Selected text:
David Wenham has seduced and terrified audiences across television and film, but this month he returns to the stage in one of theatre’s greatest roles. With one eye on politics and another on history, he revels in the 'faultless' writing of Arthur Miller's The Crucible.

David Wenham does not consider himself to be a political person. Rather, he sees himself as "a person who has a great interest in politics. And not just domestic politics, but certainly international politics as well."

It may be this keen interest that in part draws Wenham to Arthur Miller's The Crucible, which the actor names as his second-favourite piece of theatre after Miller's classic Death of a Salesman. He is in town rehearsing the work for the Melbourne Theatre Company, in which he plays the pivotal role of John Proctor.

Written in 1953 at the height of McCarthyist paranoia in the US, Miller's play is set in the midst of the Salem witch-hunts of the 1690s, but is an allegory of the fevered political climate in which he wrote and in which he would be swept up.

After a group of young girls is caught dancing in the forest, one of them collapses, sparking fears of witchcraft in the god-fearing town of Salem. As accusations fly, paranoia takes hold of reason, with grave consequences for many of its citizens, including Proctor.

"It is the most spectacular piece of writing I think you will ever come across in the theatre," Wenham says. "It's a faultless piece of writing. And in terms of just the dramatic construction, it's perfection."

In 1956, Miller – already a prominent public figure due to the success of Death of a Salesman and his marriage to Marilyn Monroe – was called before the House of Representatives' Un-American Activities Committee for refusing to identify writers he had allegedly met at communist writers' meetings some years earlier. He was convicted of contempt of Congress in 1957, but that was overturned on appeal the following year.

Even though The Crucible had been written four years earlier, it had still been intended as a kind of corrective to the hysteria he saw around him.

Writing in The Guardian in 2000, Miller referred to that time as "like any impotence, a psychologically painful experience".

"So in one sense The Crucible was an attempt to make life real again, palpable and structured," he wrote. "One hoped that a work of art might illuminate the tragic absurdities of an anterior work of art that was called reality, but was not."

Of course, fear and paranoia are never consigned to history. And in a bleak way, Wenham says, he sees parallels between the play and contemporary Australian politics, in which logic and reason have fallen by the wayside.

"I think for the last however-many years in Australia, that's certainly the status quo of politics, whether it be simplistic lines of 'big, new tax' or 'we're being invaded by refugees' or even 'the GST's going to go up'," he says, a nerve clearly exposed. "It's so simplistic, but it appeals to people's base fears and base paranoias. And if you fan that, it's so easy to achieve what you want to do. And I find it terribly frustrating watching that occur."

When he was younger, he might have considered a career in politics. But not now.

Tasks to perform:
1 > Reproduce the text about David Wenham and The Crucible word for word, from "In 1956, Miller" to "the following year.".
2 > Carry on the article about David Wenham and The Crucible, picking up after its final sentence.

Information supplied:
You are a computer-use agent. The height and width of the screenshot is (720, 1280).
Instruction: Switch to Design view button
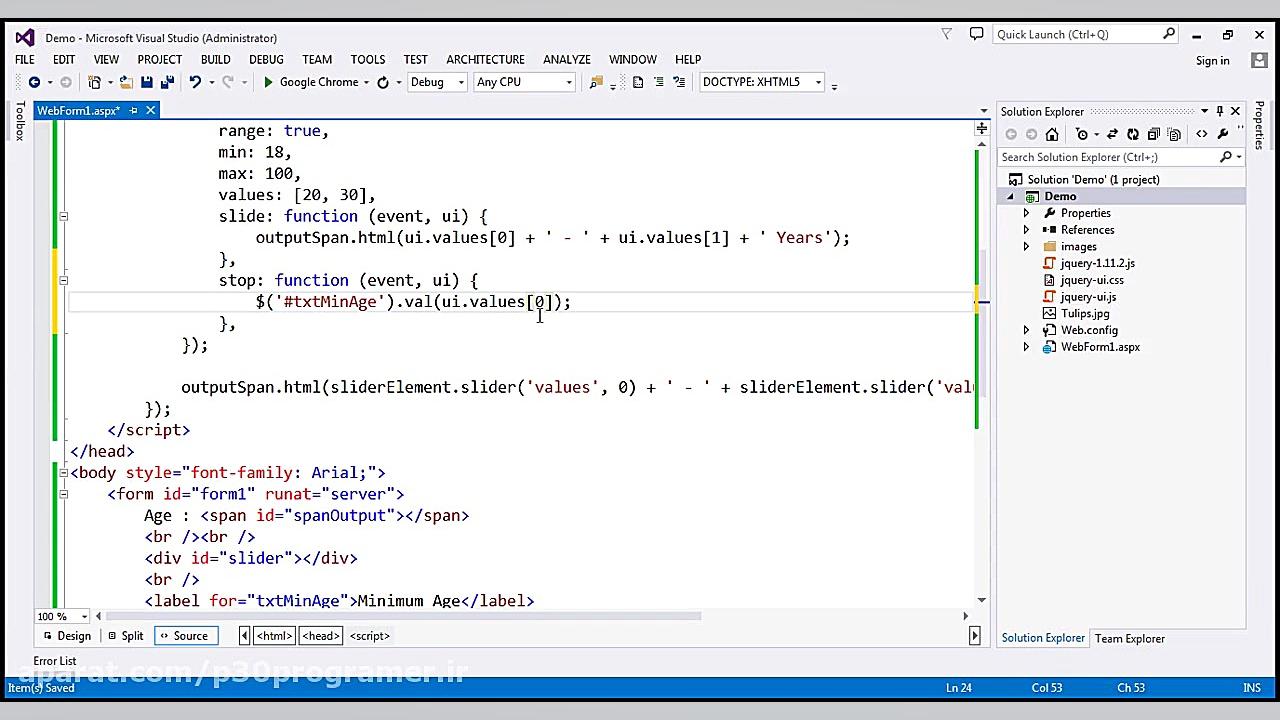[66, 636]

Responses per task:
1 >
In 1956, Miller – already a prominent public figure due to the success of Death of a Salesman and his marriage to Marilyn Monroe – was called before the House of Representatives' Un-American Activities Committee for refusing to identify writers he had allegedly met at communist writers' meetings some years earlier. He was convicted of contempt of Congress in 1957, but that was overturned on appeal the following year.

2 >
"I think I gain greater satisfaction out of what I do currently. Also I think I would find it a dreadfully frustrating process. I've got to be honest, I have huge admiration for people who do go into politics and I don't think we as a community respect those people highly enough. Because often they're put in invidious positions where you do have to compromise."

His partisan beliefs have also waned over the years, he says, (Wenham handed out how-to-vote cards for Labor's Maxine McKew in Bennelong at the 2007 federal election) and now he's not really sure where he would sit on the political spectrum.

Is that because he has become disenchanted? "I'm certainly disenchanted. Absolutely. I look at both sides of politics in this country at the moment and I shake my head in despair and dismay."

Playing John Proctor – the moral centre of the play – takes Wenham on a "monumental" journey every night.

"Ultimately, if I can be completely objective, I can't help but admire his choices that he makes through the play," Wenham says. "He's very hard on himself. He is by his own admission a flawed man, but who isn't? Who hasn't 'sinned'? Then for him basically to give his life so others potentially may have theirs is a pretty extraordinary thing to do."

When the season is finished, though, he would like to try his hand at something a little lighter. He has, of late, taken on a number of heavy and serious roles; most recently, he has starred in the critically acclaimed cable TV drama Top of the Lake and reprised his role of Dilios in cameo form for the next 300 film, Rise of an Empire.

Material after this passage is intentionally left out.